Now and then, I contemplate regurgitating those things on which I spend my own mind-time day by day. I consider blogging the experience of my commute home, or the way the rain fell yesterday – not from the sky, but from a single oak tree, shuddering from what unknown cause I could not imagine – or the absorbing and yet ugly sensations of what it is like to suffer from prolonged, untreated eczema intentionally, at its height and in preparation to meet a new doctor.

Most of the time, I either turn away from writing these minute observations or vignettes. Illness and injury are my stumbling blocks, and I am all too likely to tarry on the details there, because honestly this sort of experience engages me – probably unhealthily – but there it is. Usually, though, I go in real time, writing my moments or those I witness, letting the words mean something in their course, and letting them go as they pass. Not unheeded, but unrecorded. Some considerations need no more memorial than that we know they *are*, that life has been witnessed. Maybe a prayer, later on. Maybe oblivion, though the moment becomes part of that great swath of memory whose details are invisible, but exist even so.


All caveats intact (though Marriage is nowhere near so awfully uncomfortable as The Cone, it has its share of problematic philosophies), I spent every page – indeed, almost every paragraph, through many long passages – dying to know What Comes Next. What would happen, what decision might be made? Marriage___ may be the deepest exploration of (mostly) two characters I have ever read, and certainly it does expend copious philosophy in the bargain. The latter may be less gripping, but I never put it down, as it were. I read every word, and committed many to memory on purpose.

I honestly recommend it pretty widely – and people who know me know I am rarely to be found spouting about my reading. Either because I have this intimacy issue with my reading, or because in my childhood I was often amusedly chided for sharing in exhaustive detail every last story that crossed my path, *sharing* a book is all but imposible for me except in the most personal of circumstances. And yet – for my readership here, the writers, the history lovers, the random one-offs – I hereby recommend a book. Its language is sumptuous and wonderfully slightly-foreign. Its story is ordinary, and yet keeps you wanting more throughout. Plain as it is, it’s also an astoundingly limber piece of literature. A drawing room comedy; a Sagan- or Tyson-esque musing on science, religion (and the lack of it) and philosopy; a scathing social critique and/or satire at moments; a road novel; a romance. It’s the most acute rendering of a young girl’s mind I’ve ever seen an old man render, and at points an evocation of family relationships par excellence.

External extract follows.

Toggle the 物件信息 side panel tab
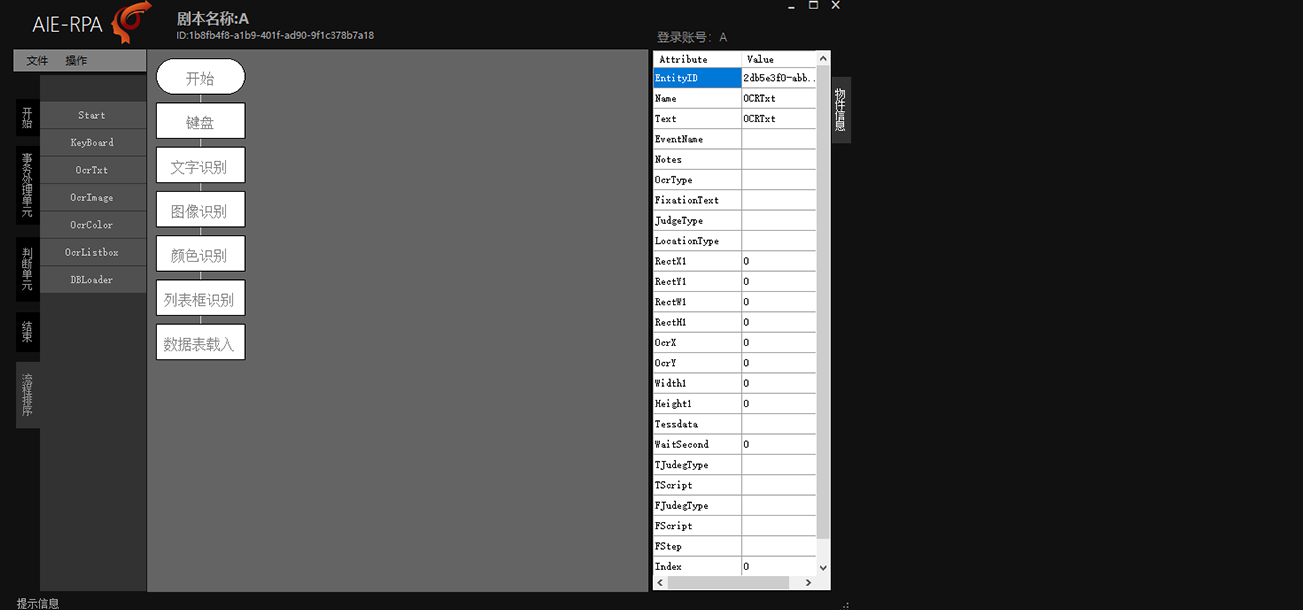 coord(841,110)
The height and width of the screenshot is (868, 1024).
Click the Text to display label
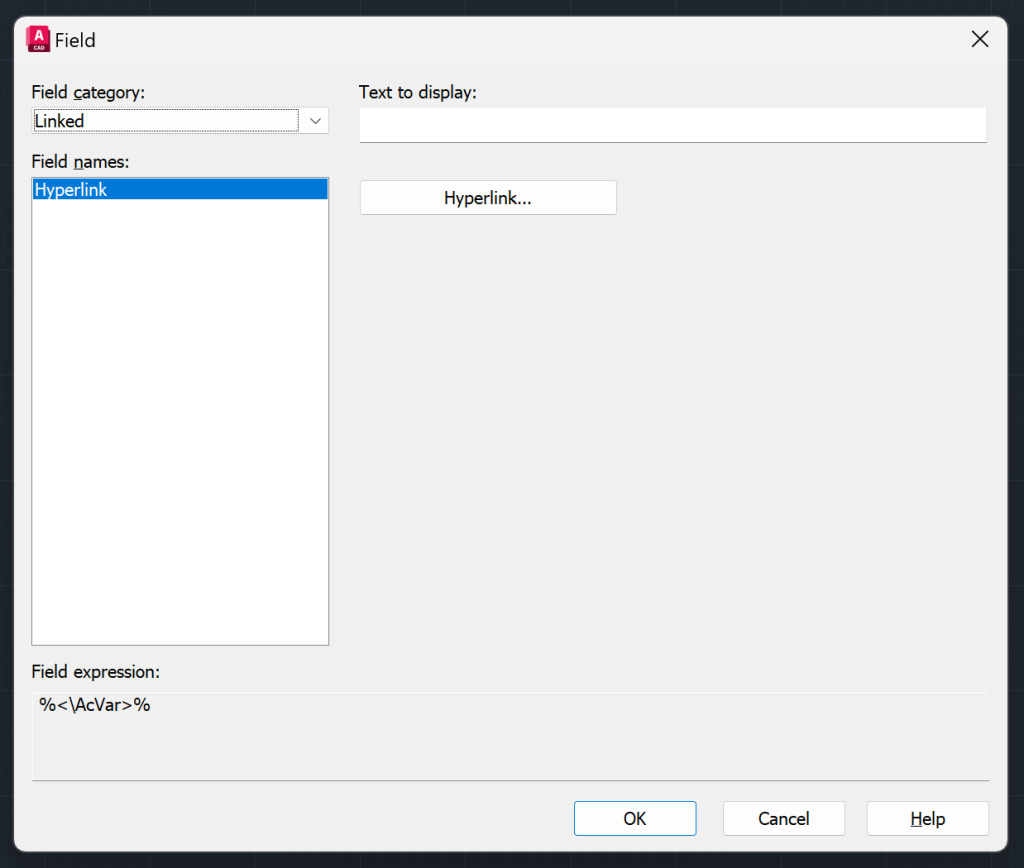tap(418, 91)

Yes. There is recourse to the term half-breed in one act of this saga, which is queasily unforgiveable, and the gender and Semitic politics have aged badly. Indeed, the recurrence, for a while, of the term Eugenics is not clearly pejorative, which is giddy-making in the extreme.

No good-guy here wears a purely white hat; even if there aren’t really any black-hats on hand. And it’s not as if we’re above such problematic currents in any writing today … Perhaps, in a way, it’s worthwhile to read flawed fiction in any case – warts and all.


***


For those of my readers who are writers: do you write down your vignette moments? Do you blog them? (Or share them in the vomments at Janet Reid’s blog?)

I wonder sometimes whether it’s economy or callousness on my part, that I let go so easily of the screeds, scenes, and letters I write half-in-my-sleep; that I sacrifice moments which excite me one hour, but I lose because time gets away from me?

How much of what you think to put on your own blogs/sites do you think better of later, or for one reason or other file away unpublished – invisible, but there, like those experiences we all observe … ?

1 comment:

Anonymous said...

I certainly don't put such observations in my humble blog, but I sometimes (more before than currently) write them in my paper journal.

My stories tend to be minimalist makings. I don't throw in fine observations unless they suit the tone or theme I'm trying to achieve.